Luckily, the past few months have seen the open home foundation add integrations for LLM’s, both local and web-based (chatgpt, gemini, etc) are possible, so you can have it run queries through models run on a local GPU. Though this is currently fairly bleeding edge and I haven’t tried running a local LLM myself yet so I can’t speak to it’s complexity.

More on that here: https://www.home-assistant.io/blog/2024/06/07/ai-agents-for-the-smart-home/

OhVenus_Baby@lemmy.ml · 2 months ago

I really love the idea of setting this up. I keep up fairly with these types of projects. I just lack the time to implement this myself. Which is why I was mentioning a mainstream service and finding a way to privatize it. I plan to use the assistant for work. I work long hours. By the time I am done for the day I feel cooked. I need a relatively plug and play system. How could I help privatize say an echo dot? Or some other mainstream Voice Assistant.
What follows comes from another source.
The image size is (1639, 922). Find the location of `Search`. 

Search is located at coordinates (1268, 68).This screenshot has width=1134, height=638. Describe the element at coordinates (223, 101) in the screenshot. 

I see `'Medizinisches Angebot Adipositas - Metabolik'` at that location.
endlessvoid@lemmy.today · 2 months ago

Here’s what I run, this is all 100% local. The most time I spent on this project was actually on getting the wakeword recognition (which is another fairly new function in HA) setup on these old teleconferencing devices: https://drive.google.com/file/d/1e2T1ibNw5GeIOUA1eqQbjwp1s2g5h5XN/view

ProletarianDictator [none/use name]@hexbear.net · edit-2 2 months ago

Checkout ~~OpenWhisper~~ Faster Whisper and Wyoming

edit: corrected name and added links

OhVenus_Baby@lemmy.ml · 2 months ago

Can you use say futo voice input with OpenAi’s API why does one need to use whisper. And Wyoming seems to be an integration with home assistant.

ProletarianDictator [none/use name]@hexbear.net · 2 months ago

You don’t need to use Whisper, I got some names mixed up. I was thinking of wyoming-faster-whisper which uses the FOSS speech to text system faster-whisper, but there are others that can be used.

Edited my original comment to fix that.

Wyoming is a protocol for voice assistants.

It ties together:

speech recognition services (faster-whisper, vosk, whisper.cpp, OpenAI’s Whisper API)
text to speech services (piper)
wake word detection services (openWakeWord, snowboy, porcupine1)
intent handling services
intent recognition services

Home Assistant can interact with that protocol. I think the addons run servers for various components used by the wyoming protocol server that the integration can use, but I run it separate from Home Assistant, so idk.

Not sure what futo is capable of, but you can use anything that can communicate with a wyoming server. I’m willing to wager you can, but idk.

OpenAI’s ChatGPT API and LLM models are orthogonal to this, but probably could be used as an intent or as the fallback when no other intent was recognized. So I’m pretty sure you could link up getting a response from OpenAI or any other LLM API, but I haven’t tried setting that up for myself yet. wyoming-handle-external lets you pipe the input text to the stdin of whatever program you give it and responds with the program’s stdout, so you could definitely use this to pass it to OpenAI or Ollama.

OhVenus_Baby@lemmy.ml · 2 months ago

I dig this. Especially the speech to text then run the command online. I’m afraid I don’t have the current time to implement this and need big brand assistant quickly, I need advice on how to protect my privacy while using alexa, or google assistant, etc… But damn this is nice. Almost exactly as one would want an AI setup really. Home assistant has came a long way and that is awesome. Those people do good work.